Una encuesta del Centro de Investigaciones Sociológicas (CIS) difundida esta mañana confirma que dos de cada tres españoles se ha ocultado alguna vez tras una identidad falsa para pedir pizza con piña. El dato explica que las franquicias de pizza a domicilio no hayan eliminado esta variedad de sus cartas pese a que, en público, todo el mundo reniega de la costumbre de añadir fruta a la pizza.

“Cuando llaman y oyes una voz como robótica, muy grave, ya sabes lo que van a pedir. Lo normal, además, es que te citen en un callejón oscuro para que les entregues la mercancía”, explica un repartidor de Telepizza. “La semana pasada estaba en medio de una entrega en pleno Parque de Berlín, a las diez de la noche, se oyó como un ruido tras los arbustos y el cliente salió por patas tirando la pizza al suelo. Allí se quedó porque llevaba piña”, relata otro empleado de Domino’s. “Bueno, cogí un trozo del suelo porque me dio pena. Un trozo que no tenía piña”, agrega. “Porque la pizza con piña es una calamidad”, reitera.

Algunos encuestados han reconocido, siempre desde el más estricto anonimato, que lo habitual es encargar la pizza con piña a través de internet para evitar la interacción directa con otra persona. Luego, el cliente emplea un programa informático que borra todo el historial de navegación del ordenador e incluso borra el contenido del disco duro para que la transacción no pueda ser rastreada.

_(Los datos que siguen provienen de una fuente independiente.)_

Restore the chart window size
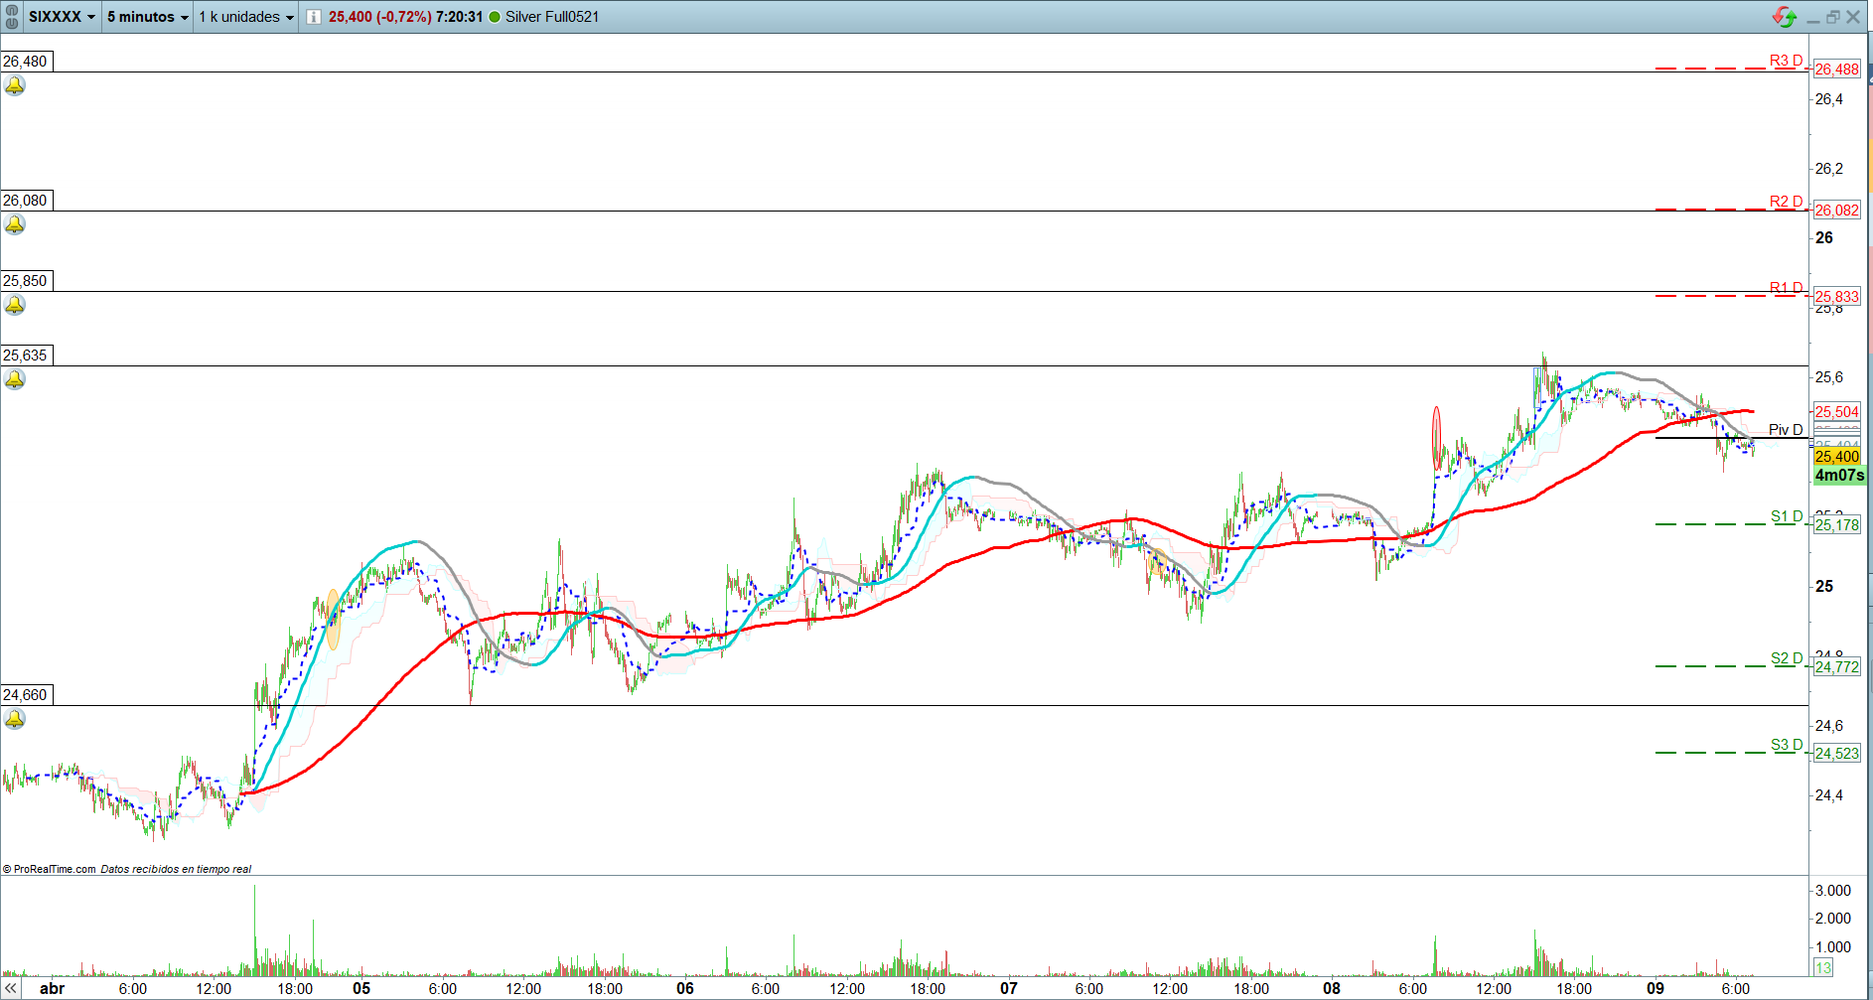 click(x=1833, y=17)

“Esta ‘trattoria’ con horno de leña es una tapadera. Detrás del mostrador hay un Telepizza en el que sirven una media de diez pizzas con piña cada hora”, explica un agente de la Policía Nacional. “No es ilegal, se trata de una tapadera de otro negocio legítimo. Otra cosa es lo que moralmente, como ser humano, uno pueda opinar sobre comer este tipo de cosas”, argumenta.